Inácio José Spohr – Em princípio, estou de acordo com a decisão do Tribunal. O crucifixo que está ali, ao meu ver, está por tradição, não é porque define sentenças ou influi na forma do Judiciário trabalhar. A ideia de Justiça em geral tem forte embasamento na nossa cultura bíblica. Apenas acho que o método de fazer é um pouco drástico de uma hora para outra, atendendo um grupo de pessoas que pediram isso.
ZH – O senhor considera que seja uma forma de afastar a população da religiosidade?
Spohr – Creio que não, não é esta a ideia que me passa. De fato o crucifixo contempla as religiões cristãs e o Brasil evidentemente está se tornando um país multirreligioso.
ZH – Então essa decisão seria uma abertura para respeitar as outras religiões?
Spohr – O tema é mesmo a laicidade do Estado, ele tem a obrigação, o compromisso de ser neutro, por isso acho que não é algo antirreligioso.
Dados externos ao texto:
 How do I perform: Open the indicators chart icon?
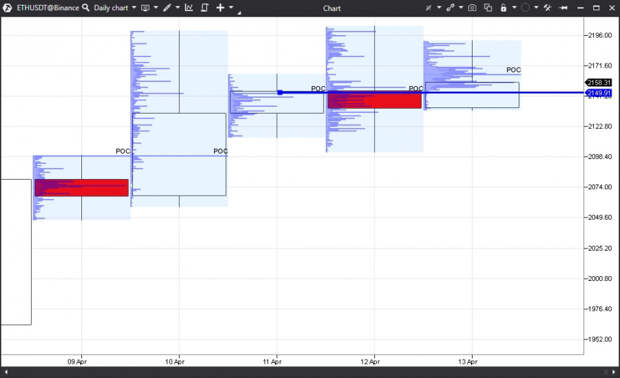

ZH – O pedido foi feito por entidades ligadas à defesa de gays e lésbicas que não são aceitos pela igreja católica, por exemplo. Eles consideram essa decisão uma resposta à Igreja.
Spohr – Oficialmente, considero a medida legal dentro daquilo que o Estado pode e deve fazer, ao meu ver não é uma resposta contra as religiões.